Last Week In Lawyerin’

You may have heard last week about the Supreme Court’s decision in AT&T Mobility v. Concepcion.
The punchline was that corporations will now have a much easier time avoiding consumer class actions and forcing consumers into single-claim arbitration. All it will apparently take is a carefully worded clause in one of those long wordypaper things you always have to sign whenever you want to buy an iPhone or a car or a what-have-ye (assuming you can still find a five-n-dime with what-have-ye in stock, which is why I usually end up getting mine on e-Bay in gently used condition).

Yes, the news is as bad as it is predictable with this Court. But the world should know how the Scalia majority reached its conclusion, and it seems to me that’s what people haven’t heard much about. Probably because it is near impossible to distill the full contents of an entire Supreme Court opinion down to the size of an article or blogpost fit for a 21st-century audience without a major sacrifice of journalistic integrity.

Lucky for y’all, it just so happens I’m a lawyer – not a journalist. Even at that rate, I realize I’m taking up some major blogspace in relaying the Balczak take:

The Federal Arbitration Act says you have to enforce arbitration clauses in contracts unless they run afoul of a state law aimed at governing the general enforceability of any contract, i.e. not a law specifically aimed at gutting arbitration clauses.

AT&T’s contract in this case said you had to take disputes to arbitration AND ALSO you could not bring your claim as a class action – even in arbitration.

California has a general law against “unconscionable” contracts, that is, contracts which grossly abuse unequal bargaining power between the parties. California courts have held that this law nullifies consumer contracts waiving the right to participate in small-claim class actions like the one the Concepcions wanted to pursue against AT&T.

So Scalia’s majority of usual suspects – you know, the ones who like to pay lip service to notions like states’ rights, strict construction, etc. – ponder forth that class actions “just don’t work” in an arbitration context, so that if a state law says you can’t waive a class action, it’s essentially saying you can’t go to arbitration and is therefore one of those bad state laws aimed at gutting arbitration that we don’t like.

Yeah, that’s it. Class actions are fundamentally incompatible with arbitration, see…and even though we’ve just written several pages’ worth about how federal law commands our deference to the almighty institution of arbitration, we just now remembered that it wasn’t meant for disputes brought by a whole class. Yeah, those arbitrators? Hands down better than judges in one-on-one disputes, but give them a whole big bunch o’ folks with claims and they’d drown in a glass of water. Never mind the American Arbitration Assocation stats cited in Breyer’s dissent on how they do class action arbitrations all the time, and how it’s really not a big deal. Never mind the California law’s allowance for class action arbitration. We all know it’s really code for “you can’t compel arbitration.” We know because our Federalist Society Secret Decoder Rings tell us so. Ergo, Federal Arbitration Act PRE-EMPTS your state law, mothafuckahh!!

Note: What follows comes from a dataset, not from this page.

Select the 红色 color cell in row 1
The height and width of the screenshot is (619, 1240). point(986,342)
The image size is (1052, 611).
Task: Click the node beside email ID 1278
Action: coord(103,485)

It was at this point in the majority opinion there came a loud ZAP! sound followed by lots of smoke, cursing and justices shouting “OW!!! My Finger!!!!” The opinion ends with Scalia’s dicta, “Note to Self: remove Federalist Society Secret Decoder Ring before invoking federal pre-emption doctrine to strike down state law.”

So here’s the headline you probably didn’t see: Reagan/Bush Court Bloc Expands Scope Of Federal Law To Override States’ Rights.

Show THAT to your Red State PawPaw and see if his head doesn’t explode.